Еще со времени Адриана возвышенные принципы стоической философии начинают проникать в римское право. С царствования Антонина и Марка Аврелия кроткие законы окончательно сломили суровый дух древнего римского законодательства и превратили его в кодекс, который впоследствии мог быть принят как основание для законов всех цивилизованных государств.
Заветным желанием императора было полное уничтожение кровавых зрелищ цирка, уже давно возмущавших нравственное чувство лучших людей эпохи. Но народ слишком любил эти игры. Когда Марк Аврелий вооружил гладиаторов во время войны с германцами, произошло чуть не восстание. Историк Капитолин рассказывает, что толпа кричала: «Он хочет отнять наши забавы, чтобы заставить нас философствовать!»
Но между тем, как в шумном амфитеатре радостные крики народа приветствовали смерть гладиаторов, в тишине кабинетов юрисконсульты работали над новыми законами, воздвигая то вековечное здание римского права, которое впоследствии способствовало уничтожению рабства. Близился день, когда Ульпиан должен был написать великие слова, неизгладимые в памяти народов: «По естественному праву все люди рождаются свободными и равными».
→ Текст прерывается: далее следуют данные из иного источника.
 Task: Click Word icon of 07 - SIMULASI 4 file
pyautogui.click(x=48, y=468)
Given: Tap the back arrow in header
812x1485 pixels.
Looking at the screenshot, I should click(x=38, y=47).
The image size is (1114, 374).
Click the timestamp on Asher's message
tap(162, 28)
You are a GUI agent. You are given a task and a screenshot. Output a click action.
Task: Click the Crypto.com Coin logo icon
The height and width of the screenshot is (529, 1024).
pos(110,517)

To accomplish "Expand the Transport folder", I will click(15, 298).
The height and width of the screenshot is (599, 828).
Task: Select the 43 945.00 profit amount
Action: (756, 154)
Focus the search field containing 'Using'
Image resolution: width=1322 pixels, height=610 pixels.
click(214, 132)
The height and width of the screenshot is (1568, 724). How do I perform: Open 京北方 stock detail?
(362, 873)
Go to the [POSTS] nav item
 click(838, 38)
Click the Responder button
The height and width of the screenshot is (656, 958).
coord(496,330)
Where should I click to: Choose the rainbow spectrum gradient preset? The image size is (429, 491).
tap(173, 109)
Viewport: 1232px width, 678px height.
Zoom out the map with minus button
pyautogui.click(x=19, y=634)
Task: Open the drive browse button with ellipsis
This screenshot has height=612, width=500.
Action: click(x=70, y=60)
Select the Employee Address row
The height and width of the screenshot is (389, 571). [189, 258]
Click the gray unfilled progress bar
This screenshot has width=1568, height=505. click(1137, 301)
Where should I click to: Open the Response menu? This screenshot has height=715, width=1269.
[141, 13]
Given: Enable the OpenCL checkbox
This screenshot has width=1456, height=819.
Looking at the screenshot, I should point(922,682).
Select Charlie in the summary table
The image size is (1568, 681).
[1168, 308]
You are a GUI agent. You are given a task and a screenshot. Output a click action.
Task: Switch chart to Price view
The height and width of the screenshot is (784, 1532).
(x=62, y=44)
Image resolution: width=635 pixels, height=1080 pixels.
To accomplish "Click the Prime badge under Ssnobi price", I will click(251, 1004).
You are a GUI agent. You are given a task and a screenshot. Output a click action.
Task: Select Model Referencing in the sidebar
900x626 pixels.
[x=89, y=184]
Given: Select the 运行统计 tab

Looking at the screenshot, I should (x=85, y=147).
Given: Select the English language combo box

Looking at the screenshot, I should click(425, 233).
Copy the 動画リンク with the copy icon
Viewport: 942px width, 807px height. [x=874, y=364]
Тогда начинается то, что Ренан назвал «царством философов». Марк Аврелий стремился к идеалу Платона. Мудрецы окружают императора. Его бывшие учителя делаются министрами и государственными людьми. В прежнее время консульская власть была исключительно привилегией древних аристократических фамилий; теперь консулами делаются по очереди философы — Аттик, Фронтон, Юний Рустик, Клавдий Север, Прокл. Император расточает им неслыханные почести: приветствуя перед народом, обнимает, воздвигает статуи и после смерти приносит жертвы на их могилах. Со всех концов мира стекаются к нему знаменитые мыслители. Он основывает новые кафедры в Афинах и, без двора, без свиты, смешивается с толпой философов на улицах Александрии. Он смотрит на них, как на братьев, с которыми следует делить власть. В то время философия еще не успела выродиться, как в эпоху римского упадка, когда, по свидетельству одной мозаики времен императора Гонория, единственная обязанность философа заключалась в том, чтобы держать зонтик над госпожой и прогуливать ее комнатную собачку. При Марке Аврелии философия делается почти религиозным культом. У нее свои пророки, миссионеры, исповедники и казуисты. Знатные особы держали при себе домашнего философа. Образовалась профессия мудреца: для нее надо было обладать представительной внешностью, красивой бородой, умением с достоинством носить широкую тогу. Говорят, Румелий Плавт имел при своей особе двух докторов мудрости — Церана и Музония, — одного грека, другого этруска:[43] их обязанность состояла в том, чтобы наставлениями освобождать душу вельможи от страха смерти. Как в наши дни перед кончиной призывают священника, так тогда призывали мудреца. Тразеа умирает, напутствуемый циником[44] Деметрием. Кан Юлий шествует на казнь, сопровождаемый «своим философом». Таким образом, параллельно с христианскою проповедью, начинается настоящая языческая проповедь философии. Дион Хризостом, Теаген в Риме превращают политеизм в своеобразную, почти мистическую, доктрину. Максим Тирский — в «Проповедях» уже монотеист — смотрит на образы языческих богов как на символы, необходимые для человеческой слабости, и верит в единого Бога.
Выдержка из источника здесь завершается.